Uma boa EAP vai ajudar a entender as entregas do projeto, proporcionar um melhor conhecimento da equipe sobre o que precisa ser feito, permitir melhor controle do tempo, do escopo e do custo. Mas ai vem a grande duvida, até onde devemos decompor a EAP? Segundo o PMBOK, devemos decompor a EAP em pacotes de trabalho até um nível que seja fácil de gerenciar. Mas que nível é este?
A EAP deve ser completa, organizada e pequena o suficiente para que o progresso possa ser medido, mas não detalhada o suficiente para se tornar, ela mesma, um obstáculo para a realização do projeto.
Com o objetivo de facilitar o dia-a-dia do gerente de projetos aí vão algumas dicas úteis na hora de criar uma EAP.
1 - Decomposição - Devemos decompor a EAP em fases e atividades até um nível que seja fácil de se gerenciar. Coloque no primeiro nível (nível 0) da EAP o nome do projeto. Coloque no segundo nível (nível 1, também chamado de primeiro nível de decomposição) as fases que estabelecem o ciclo de vida do projeto.
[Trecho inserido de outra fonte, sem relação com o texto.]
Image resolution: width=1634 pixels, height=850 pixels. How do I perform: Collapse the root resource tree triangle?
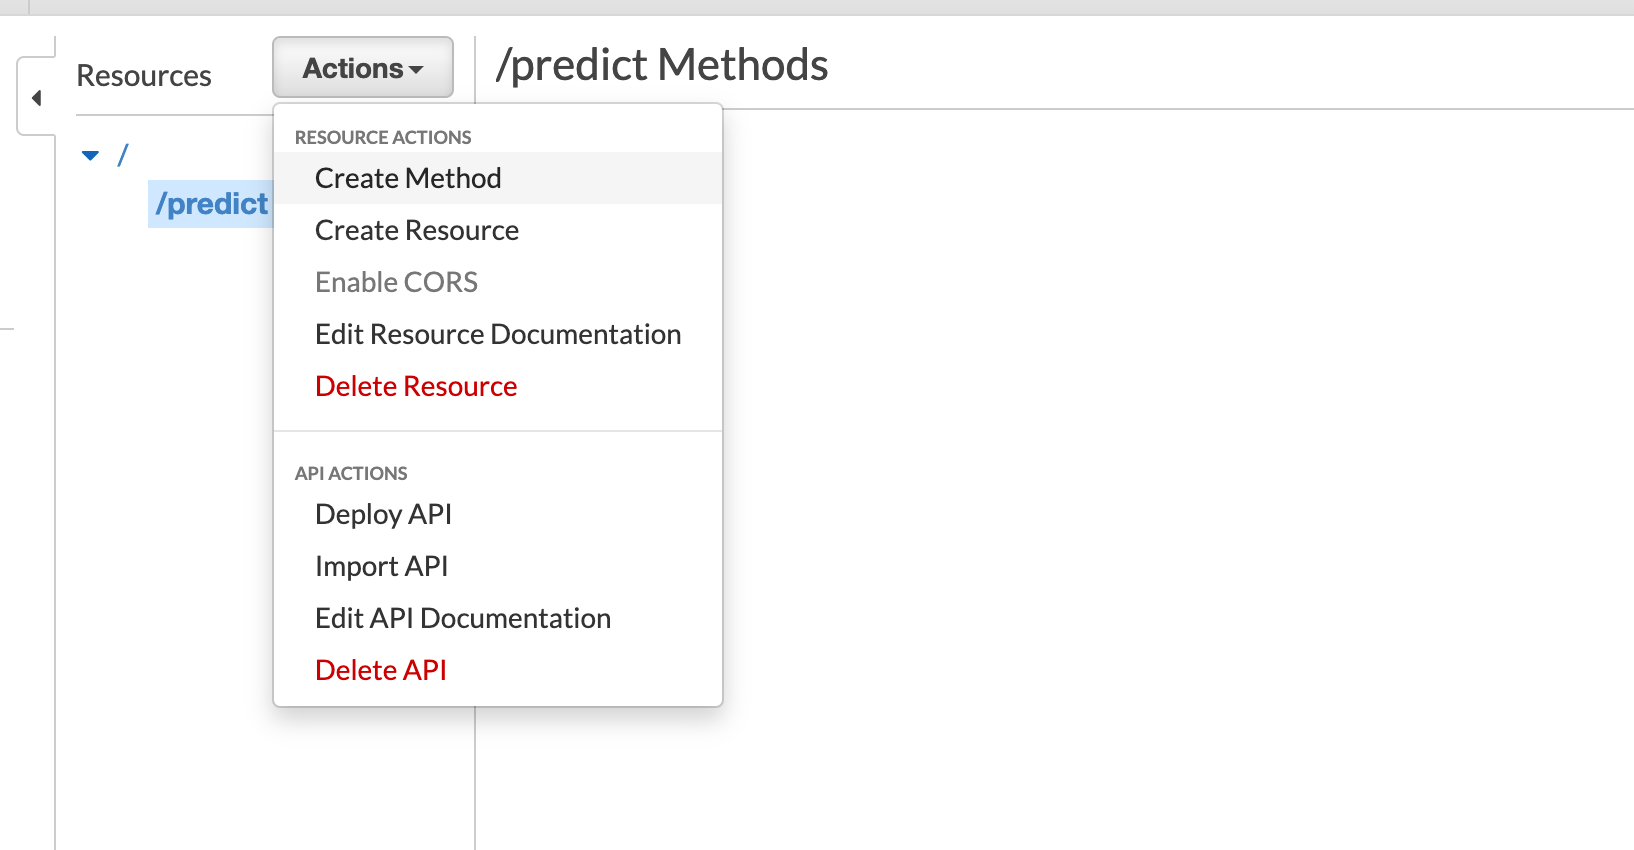pyautogui.click(x=91, y=155)
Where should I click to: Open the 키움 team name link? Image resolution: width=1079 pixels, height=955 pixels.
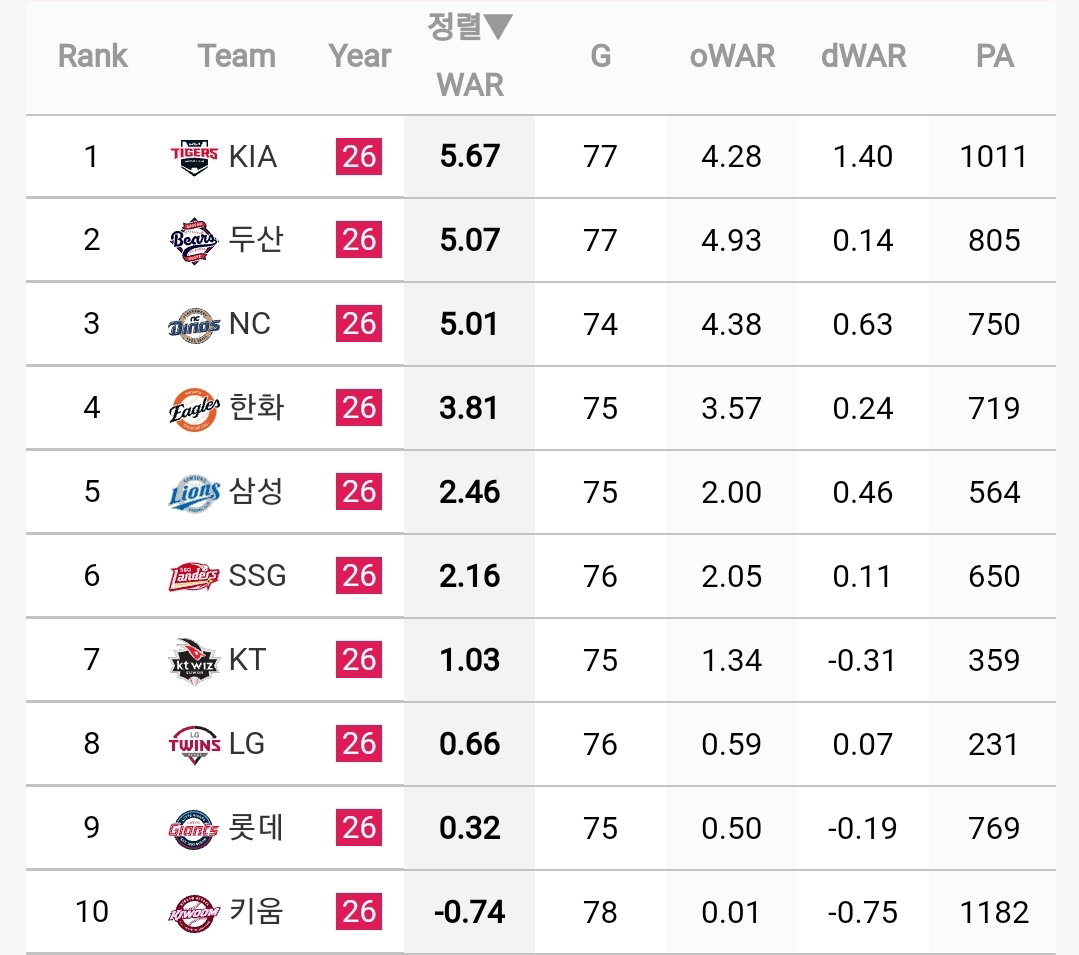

Por exemplo, análise, design, construção e testes. Cada atividade deve ter: esforço, prazo, responsável e custo (métricas que indiquem qualidade também são muito importantes).
2- Planeje entregas, não planeje ações – Se tentarmos desenvolver a EAP orientada a ação, ela irá incluir ações de mais ou de menos. No lugar de planejar ações, concentre-se na decomposição por entrega, assim você irá assegurar que a EAP não exagere na visão dos métodos, permitindo idéias mais criativas e inovadoras por parte dos participantes do projeto.
3 - Detalhando - Outro ponto importante é a granularidade que você vai aplicar. Não há uma regra única, mas as boas práticas recomendam que você tenha pacotes com durações adequadas ao seu projeto. Não é interessante ter pacotes de curta duração, como 30 minutos (a não ser que eles sejam relevantes ao projeto), ou pacotes de longa duração como, por exemplo, um mês. Em casos assim, recomenda-se quebrar em pacotes menores. Quando tiver duvida se vale a pena continuar decompondo, pergunte-se; o trabalho tem um responsável? O esforço foi estimado ou dá pra estimar? Tem custo ou dá para estimá-lo? Se todas essas perguntas tiverem resposta afirmativa, você pode continuar a decompor, caso contrário você pode parar e retornar ao nível acima.
4 – Utilize modelos – Se há projetos recorrentes dentro de sua organização, envolva outros gerentes de projetos com o objetivo de trabalhar a definição de modelos padrão para novos projetos. Utilizando projetos reais e trocando experiência, aumentam as chances de desenvolvimento de EAP’s eficientes, já avaliadas na prática. No Project Builder é possível converter projetos em modelos e, mais tarde, gerar novos projetos com base emmodelos selecionados, facilitando, assim, a estruturação desses novos projetos.
5 – O Custo do Gerenciamento não pode ser maior que o custo da tarefa - A última dica é que o custo para se gerenciar um pacote obviamente não deve ser maior que o custo do mesmo (nem metade ou mesmo 20% – sugerimos no máximo 10%). Afinal, a EAP deve nos ajudar no gerenciamento, e não criar mais burocracia.